======== DATASET ENTRIES ========

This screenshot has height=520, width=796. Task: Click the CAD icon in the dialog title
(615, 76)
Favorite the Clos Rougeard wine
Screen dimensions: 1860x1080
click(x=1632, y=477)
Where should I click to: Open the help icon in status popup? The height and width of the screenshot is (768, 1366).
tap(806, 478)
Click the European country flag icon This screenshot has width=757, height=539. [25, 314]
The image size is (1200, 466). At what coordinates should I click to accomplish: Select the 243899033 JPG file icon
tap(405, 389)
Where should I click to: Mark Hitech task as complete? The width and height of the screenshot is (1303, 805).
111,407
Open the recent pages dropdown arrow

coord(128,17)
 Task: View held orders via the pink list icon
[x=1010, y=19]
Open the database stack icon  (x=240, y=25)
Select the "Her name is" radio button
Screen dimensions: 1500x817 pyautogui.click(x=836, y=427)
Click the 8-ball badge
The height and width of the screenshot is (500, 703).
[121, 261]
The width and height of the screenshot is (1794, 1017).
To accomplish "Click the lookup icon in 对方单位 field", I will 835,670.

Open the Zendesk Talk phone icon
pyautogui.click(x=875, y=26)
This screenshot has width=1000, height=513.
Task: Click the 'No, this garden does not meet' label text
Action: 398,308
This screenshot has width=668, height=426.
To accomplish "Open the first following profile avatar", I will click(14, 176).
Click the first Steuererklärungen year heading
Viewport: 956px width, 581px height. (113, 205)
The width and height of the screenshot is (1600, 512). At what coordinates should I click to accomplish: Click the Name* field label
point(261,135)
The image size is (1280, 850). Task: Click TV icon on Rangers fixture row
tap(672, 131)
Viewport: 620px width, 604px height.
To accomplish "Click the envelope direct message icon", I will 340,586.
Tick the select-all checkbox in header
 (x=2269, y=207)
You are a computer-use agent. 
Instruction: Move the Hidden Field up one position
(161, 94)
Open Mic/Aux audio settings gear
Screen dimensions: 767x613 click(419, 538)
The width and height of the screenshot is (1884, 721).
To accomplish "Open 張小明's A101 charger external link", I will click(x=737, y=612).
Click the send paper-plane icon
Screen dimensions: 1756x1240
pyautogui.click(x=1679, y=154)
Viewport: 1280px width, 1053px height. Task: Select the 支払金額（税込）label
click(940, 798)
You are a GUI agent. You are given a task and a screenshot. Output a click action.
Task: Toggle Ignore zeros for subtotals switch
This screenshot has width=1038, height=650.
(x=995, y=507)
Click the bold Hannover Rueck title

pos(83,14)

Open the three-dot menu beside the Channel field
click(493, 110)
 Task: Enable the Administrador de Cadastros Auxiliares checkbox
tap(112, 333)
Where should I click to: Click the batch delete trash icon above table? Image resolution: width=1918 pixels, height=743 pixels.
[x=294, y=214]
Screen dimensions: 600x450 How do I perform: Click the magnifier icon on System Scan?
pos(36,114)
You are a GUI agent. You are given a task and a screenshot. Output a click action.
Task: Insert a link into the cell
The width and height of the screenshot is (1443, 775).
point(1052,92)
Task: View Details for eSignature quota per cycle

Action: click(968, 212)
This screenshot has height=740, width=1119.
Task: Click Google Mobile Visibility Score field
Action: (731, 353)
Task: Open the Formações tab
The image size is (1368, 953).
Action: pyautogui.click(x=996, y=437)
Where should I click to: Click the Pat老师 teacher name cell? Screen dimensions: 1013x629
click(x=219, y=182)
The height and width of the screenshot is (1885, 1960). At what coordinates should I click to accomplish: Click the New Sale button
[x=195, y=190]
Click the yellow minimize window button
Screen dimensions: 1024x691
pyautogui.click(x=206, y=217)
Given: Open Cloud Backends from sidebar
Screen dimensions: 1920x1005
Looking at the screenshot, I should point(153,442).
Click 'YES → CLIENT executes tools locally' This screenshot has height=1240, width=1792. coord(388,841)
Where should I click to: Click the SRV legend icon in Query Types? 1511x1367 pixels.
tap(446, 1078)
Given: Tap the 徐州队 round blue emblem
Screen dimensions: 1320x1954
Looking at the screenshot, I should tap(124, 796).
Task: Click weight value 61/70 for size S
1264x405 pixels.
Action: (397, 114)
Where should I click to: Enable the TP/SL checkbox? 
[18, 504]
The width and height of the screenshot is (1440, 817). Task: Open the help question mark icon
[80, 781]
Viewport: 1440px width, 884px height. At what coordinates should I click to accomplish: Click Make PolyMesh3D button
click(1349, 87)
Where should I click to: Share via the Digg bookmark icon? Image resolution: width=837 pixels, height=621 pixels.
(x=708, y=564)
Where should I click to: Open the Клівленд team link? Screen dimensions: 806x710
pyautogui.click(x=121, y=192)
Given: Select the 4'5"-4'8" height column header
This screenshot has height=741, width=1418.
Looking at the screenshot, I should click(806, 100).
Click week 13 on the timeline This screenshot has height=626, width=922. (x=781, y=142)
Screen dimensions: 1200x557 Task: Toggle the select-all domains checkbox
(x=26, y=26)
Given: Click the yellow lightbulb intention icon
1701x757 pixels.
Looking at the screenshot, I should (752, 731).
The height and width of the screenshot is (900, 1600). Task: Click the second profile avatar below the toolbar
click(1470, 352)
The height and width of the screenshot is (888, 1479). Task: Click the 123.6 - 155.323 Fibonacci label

========

With the line containing "This screenshot has width=668, height=426." as the last one, please set down exactly the lines of the records above from their very first line, and nothing more.

This screenshot has height=520, width=796. Task: Click the CAD icon in the dialog title
(615, 76)
Favorite the Clos Rougeard wine
Screen dimensions: 1860x1080
click(x=1632, y=477)
Where should I click to: Open the help icon in status popup? The height and width of the screenshot is (768, 1366).
tap(806, 478)
Click the European country flag icon This screenshot has width=757, height=539. [25, 314]
The image size is (1200, 466). At what coordinates should I click to accomplish: Select the 243899033 JPG file icon
tap(405, 389)
Where should I click to: Mark Hitech task as complete? The width and height of the screenshot is (1303, 805).
111,407
Open the recent pages dropdown arrow

coord(128,17)
 Task: View held orders via the pink list icon
[x=1010, y=19]
Open the database stack icon  (x=240, y=25)
Select the "Her name is" radio button
Screen dimensions: 1500x817 pyautogui.click(x=836, y=427)
Click the 8-ball badge
The height and width of the screenshot is (500, 703).
[121, 261]
The width and height of the screenshot is (1794, 1017).
To accomplish "Click the lookup icon in 对方单位 field", I will 835,670.

Open the Zendesk Talk phone icon
pyautogui.click(x=875, y=26)
This screenshot has width=1000, height=513.
Task: Click the 'No, this garden does not meet' label text
Action: 398,308
This screenshot has width=668, height=426.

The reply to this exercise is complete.